Check-out these 10 week’s worth of Pinoy dish meal prep:

1. Garlic buttered chicken and chicken oriental

Reheat cooked chicken and transfer to a lunch box.

2. Sweet and sour fish

Food storage instruction: Store the sauce and breaded fish in a separate air tight container.

Reheating instruction: Combine sauce and breaded fish. Microwave for 1 minute and transfer to a lunch box.

3. Adobo (chicken/pork)

Reheat cooked chicken adobo or pork adobo and transfer to a lunch box. Some people swear, one day old adobo is the best!

4. Burger patties

Best paired with mushroom soup, gravy or ketchup. Remember to pack condiments and sauce separately to prevent burger patties from getting wet and soggy.

Can also be eaten with bread and mayonnaise instead of rice for lunch. Yup, burger it is!

5. Mongolian beef

Food storage instruction: Store the cooked beef and vegetable stir fry in a separate air tight container.

Reheating instruction: Combine cooked beef and vegetable stir fry. Microwave for 1 minute and transfer to a lunch box.

6. Siomai

Reheating instruction (steam): Steam frozen siomai for 10 minutes and transfer to a lunchbox.
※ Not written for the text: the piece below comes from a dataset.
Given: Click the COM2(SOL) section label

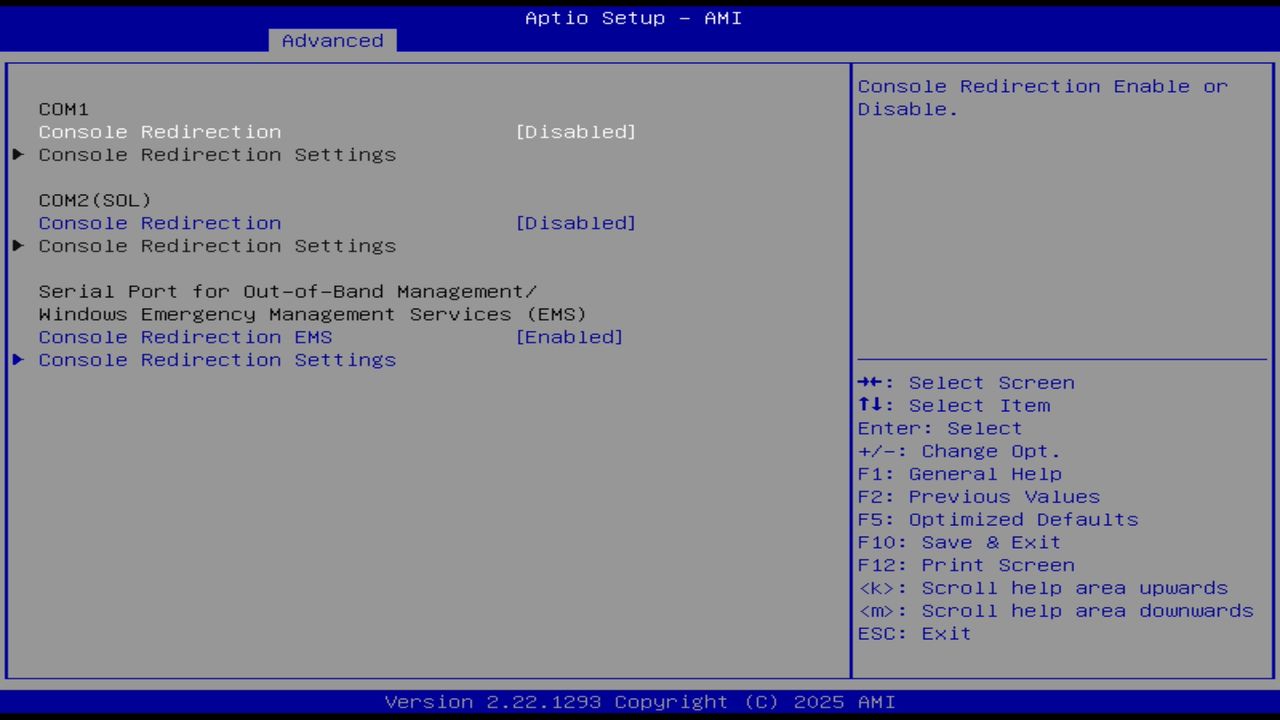Looking at the screenshot, I should [94, 199].
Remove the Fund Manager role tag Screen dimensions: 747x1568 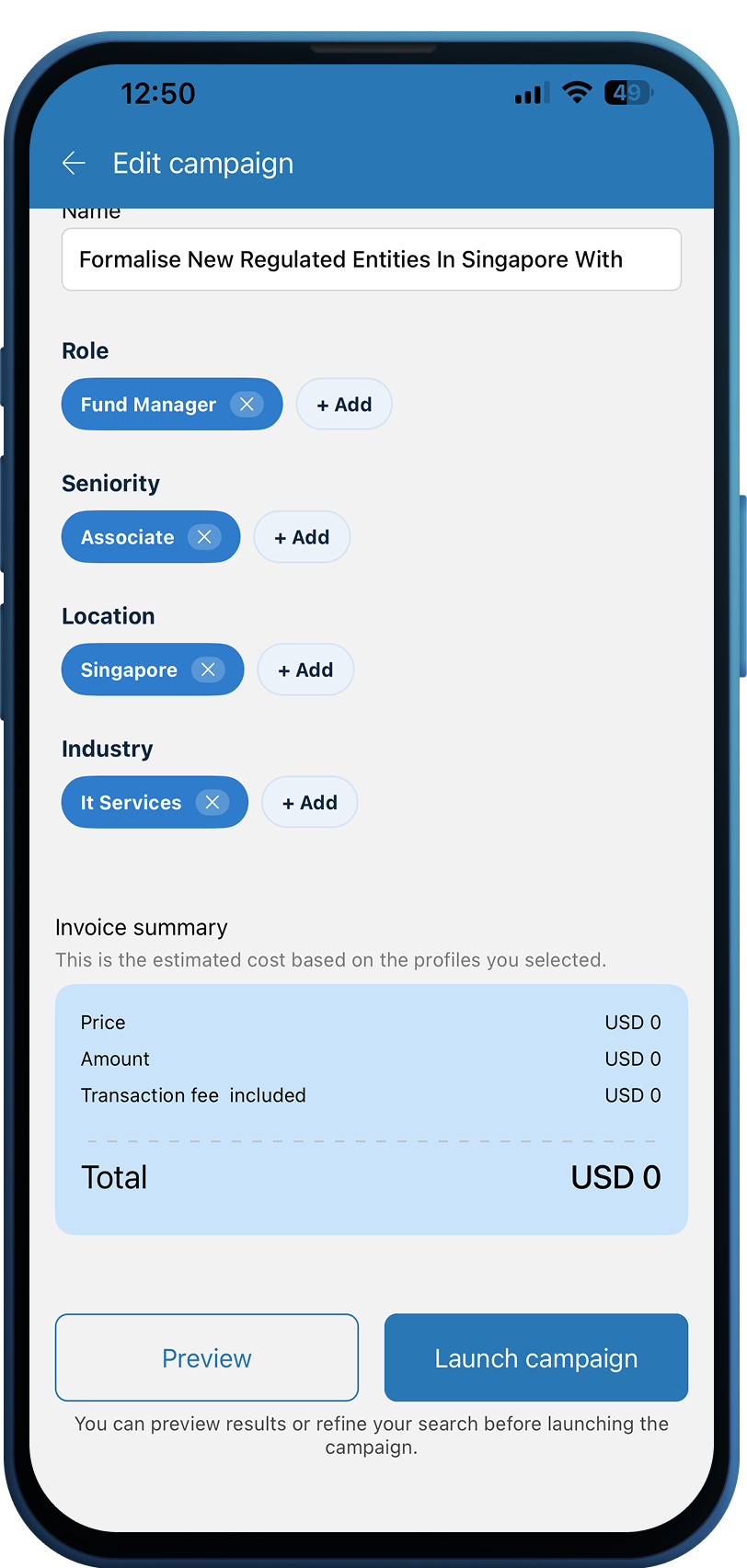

Reheating instruction (fried): Deep fry frozen siomai in pre-heated oil for 4 minutes. transfer to a lunchbox and enjoy!

7. Fish fillet

Best paired with tartar sauce or garlic mayo dip. Remember to pack condiments and sauce separately to prevent fish fillet from getting wet and soggy.

8. Pork steak

Reheat cooked pork steak and transfer to a lunch box.

9. Fried dishes & sides

  • Fried chicken
  • Fried fish
  • Buttered corn or mixed veggies
  • Rolled egg
  • Fried banana or banana fritters (maruya)
  • Fried eggplant

10. Boiled, steamed & fresh side dishes

  • Boiled egg
  • Steamed broccoli, carrots, cauliflower, Brussels sprouts and okra
  • Sliced cucumber and tomato
  • Oranges and apple (rubbed w/ lemon)

+ Pinoy dish meal prep tips

  • Make a menu list ahead of time. List down all the ingredients you need for the week. Be careful with the volume of ingredients. You don’t want it to be too many or too few that it will not last a week.
  • Choose only one recipe that you can stand to eat for lunch for 5 days. More recipes means more cooking time, preparation (cutting, slicing, peeling, etc.), ingredients and storage. This is one of the downside of meal prep – the same food over and over again for a week. But hey, at least you will only reheat and no need to cook daily!
  • If your planned recipe will be more protein and dried foods for lunch, make sure to get your fiber, carbohydrates, etc. at dinner or breakfast. Aim for a balanced diet throughout the day.
  • Choose a dish according to your diet. If you have allergies or following a certain diet, you can customize your menu based on your diet requirements.
  • Use any cooking utensils you have or work within your resources. Do not limit yourself to fried and boiled foods. You can grill or turbo cook any food you like. Also, do not pressure yourself to buy new equipments when you can totally work fine with your old ones.
  • If a week’s worth of food is too much, you can always meal prep for days that you only need to. Always do whatever is best for you and your household!